Excerpted passage:

== Segment start ==

# C'Tan Vs Other Factions High End Powers



## Lux (Apr 17, 2010)

I'm curious where in your perceptions the C'Tan (night bringer, outsider, void dragon, etc.) Rank in terms of power versus the other factions deities/high end powers. Such as the emperor, eldar gods such as khaine when it was whole, the hive mind, the ruinous powers, primarchs etc.

Also one another thing I'm curious about, from what I've read some accounts state it was slaneesh and khorne who shattered khaine, while others say it was the night bringer who infected, divided khaine and it was he the nightbringer who led to the eldars fall not slaanesh.

Your thoughts?


----------



## BrainFreeze (Oct 9, 2008)

Pretty sure it was the Nightbringer that took down Khaine, dont have my books on me right now though.

If you go by the fluff available then the C'Tan and the Chaos "Gods" would be on the opposite ends of the spectrum at about equal power. The Eldar gods would be lower especially seeing as most of them were killed in the war between the Old Ones and the Necron. 

Though you have to accept that the 4 C'Tan left are the strongest of the race that we know of. So there is a very high possibility that there were much weaker members of the race then what we have still around.

Of the imperium the only member that would even be able to understand things on the level of the C'Tan and Chaos gods would be the Emperor. Wether or not he's a match for one or the other though is up for debate since we have noting to base his current power on other then his current status as an astropath beacon.

Of the other races, we dont know much of the higher ups in the hive fleets so we cant make a compairson though the Necron have no reason to fight the fleets. The Tau dont really have anything on this level. The Orcs of couse have their two awesome gods of awesomeness.


----------



## Lux (Apr 17, 2010)

That is what I read too, that the nightbringer maimed khaine in combat, and that the war between the eldar and ctan war led to the eldar's gods destruction and races downfall. Yet in other accounts it states slaanesh consumed the eldar gods and shattered khaine.


----------



## K3k3000 (Dec 28, 2009)

Lux said:


> That is what I read too, that the nightbringer maimed khaine in combat, and that the war between the eldar and ctan war led to the eldar's gods destruction and races downfall. Yet in other accounts it states slaanesh consumed the eldar gods and shattered khaine.


It's my understanding that Khaine defeated Nightbringer, actually, during the War In Heaven, though this event may have been his undoing. From the Lexicanum:



> During the War in Heaven, Khaine fought and defeated the Nightbringer, shattering his necrodermis, although the resulting metal shards pierced his flesh, tainting his form with 'the aspect of the Reaper'. It is also said that this event precipitated the eventual fall of the Eldar: The Nightbringer planted the fear of death within all mortal creatures except the Orks, which furthered their survivalist emotions. In the depths of the warp, beings created during the turmoil of the War in Heaven would feast on these feelings and grow to sentience, setting into motion a chain of events that would close the Path of Rebirth for Eldar souls forever.

== Segment end ==

Records shown:
== Segment start ==

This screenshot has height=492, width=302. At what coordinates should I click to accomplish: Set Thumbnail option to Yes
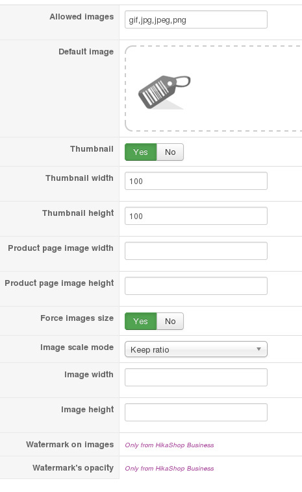(140, 152)
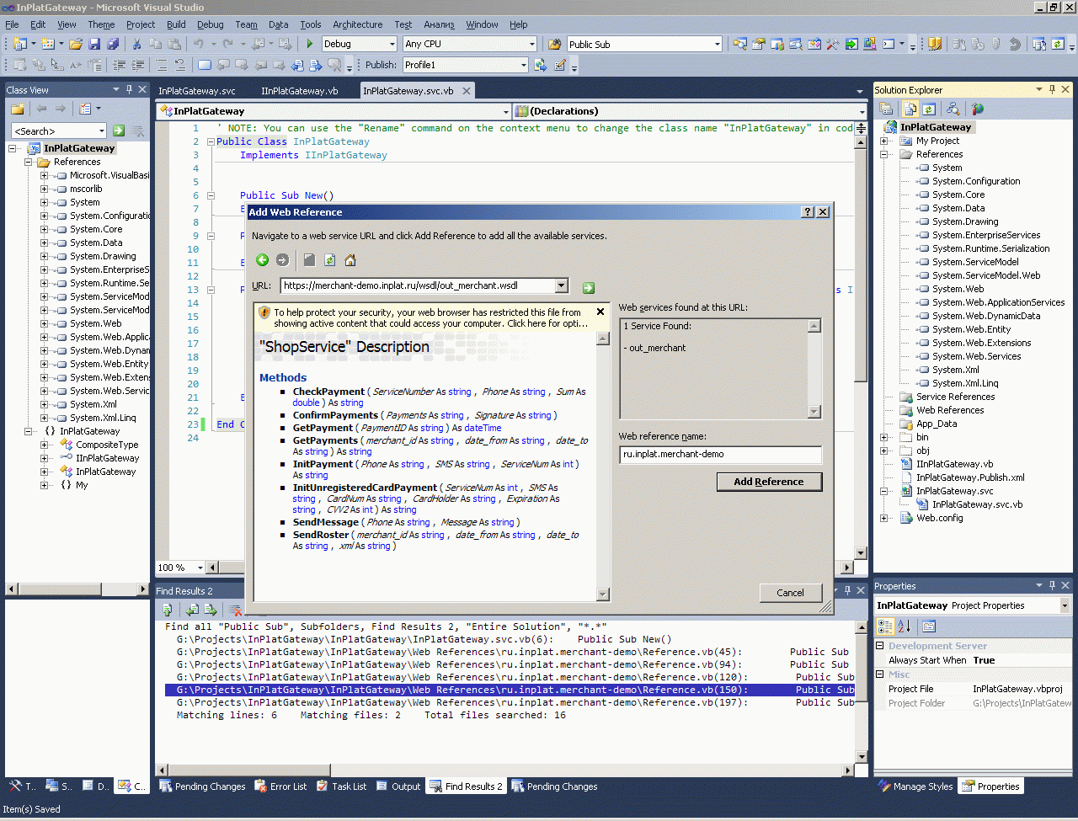
Task: Open the URL address dropdown arrow
Action: coord(562,286)
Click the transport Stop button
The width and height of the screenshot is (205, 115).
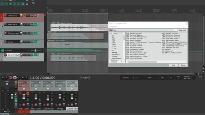pyautogui.click(x=22, y=78)
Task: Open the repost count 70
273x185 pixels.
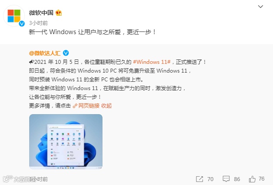Action: (210, 179)
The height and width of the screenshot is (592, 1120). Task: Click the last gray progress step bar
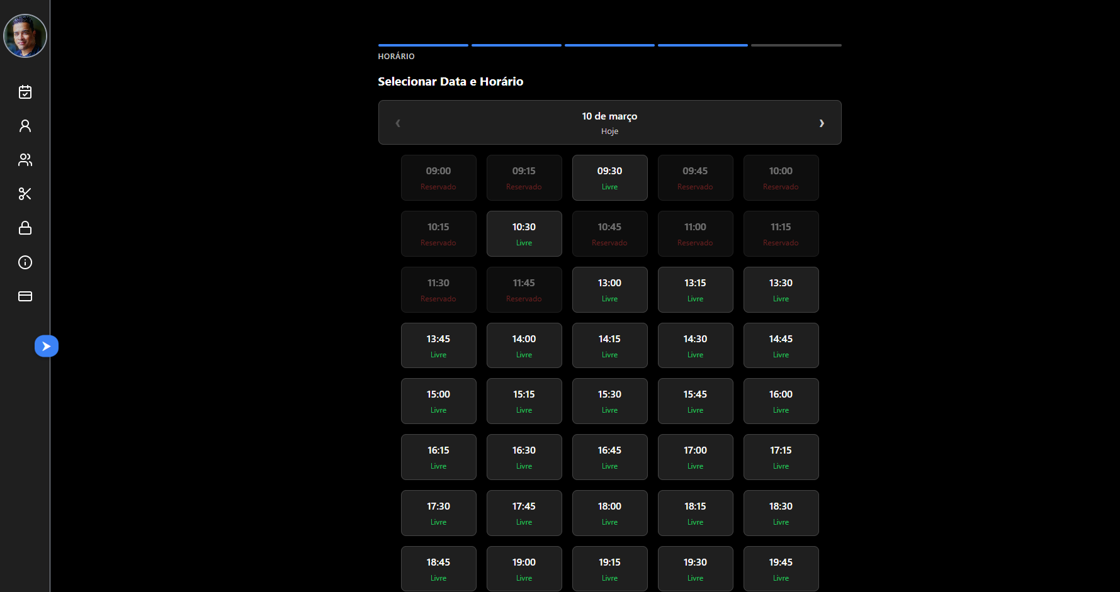click(x=796, y=45)
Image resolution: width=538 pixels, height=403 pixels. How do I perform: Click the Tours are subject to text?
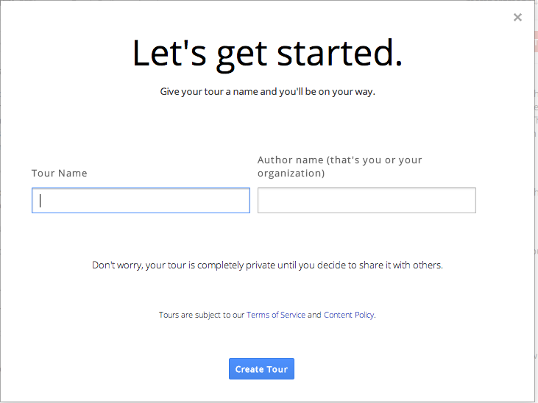(x=201, y=315)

== Segment end ==

Required tasks:
**A.** Please rewrite the C'Tan thread starting with "Pretty sure it" and going on through "and the Necron.", switching "took down" to "brought down".
**B.** In the C'Tan thread, which mortal creatures did the Nightbringer not fill with the fear of death?
**C.** Write the next part of the C'Tan thread, picking up after its last sentence.
The records were taken from a separate source.

Answers per task:
**A.**
Pretty sure it was the Nightbringer that brought down Khaine, dont have my books on me right now though.

If you go by the fluff available then the C'Tan and the Chaos "Gods" would be on the opposite ends of the spectrum at about equal power. The Eldar gods would be lower especially seeing as most of them were killed in the war between the Old Ones and the Necron.

**B.** The Orks.

**C.**
If I were to rank them, it would be as thus, keeping in mind that entities like the chaos gods can't directly combat the C'tan, or vice versa:

Chaos gods > Gork and Mork/ eldar gods at the height of their power > C'tan > The Emperor > The Primarchs.


----------



## Lux (Apr 17, 2010)

Double posted, deleted.


----------



## Lux (Apr 17, 2010)

I figured the nightbringer didn't actually lose per say, as in I thought when it's physical manifestation was destroyed, it left unharmed and acquired a new form to house its essence. While khaine was infected and this caused his shattering into the many shards which went to the craftworlds?

Also did the night bringer combat khaine in the warp? I assume it did due to the eldar gods being purely warp entities. Thus the night bringers partial defeat could be attributed to it fighting khaine in the warp where it was weakest?


----------



## Baron Spikey (Mar 26, 2008)

He was infected which gave rise to his aspect as the Reaper, but it was his near-destruction by Slaanesh that caused him to be shattered and cast out of the Warp.


----------



## Lux (Apr 17, 2010)

Baron Spikey said:


> He was infected which gave rise to his aspect as the Reaper, but it was his near-destruction by Slaanesh that caused him to be shattered and cast out of the Warp.


What doesn't make sense to me here is...if the night bringer fought khaine prior to the birth of slaanesh, how?...I mean to say, that the war the ctan waged upon the old ones and their forces anihilated then, and the ctan only relented when the enslavers came and whiped out thei ctans food source...the old ones and their forces.

So the eldar should of been anihilated to near extinction by this point yes?


----------



## K3k3000 (Dec 28, 2009)

Lux said:


> I figured the nightbringer didn't actually lose per say, as in I thought when it's physical manifestation was destroyed, it left unharmed and acquired a new form to house its essence. While khaine was infected and this caused his shattering into the many shards which went to the craftworlds?


The way I look at it, it's the equivalent of a soldier scrapping with a carrier of a disease. The soldier kicks the carrier's ass, but contracts the disease the carrier had. He still won the fight, it just wasn't worth the price of winning.



> Also did the night bringer combat khaine in the warp? I assume it did due to the eldar gods being purely warp entities. Thus the night bringers partial defeat could be attributed to it fighting khaine in the warp where it was weakest?


Something tells me that the C'tan can't enter the warp. If they could, the Nightbringer would be pretty blood stupid to enter the realm where his greatest weakness is present in full force.


----------



## Serpion5 (Mar 19, 2010)

The c`tan cannot enter the warp, nor can a warp god enter the materium.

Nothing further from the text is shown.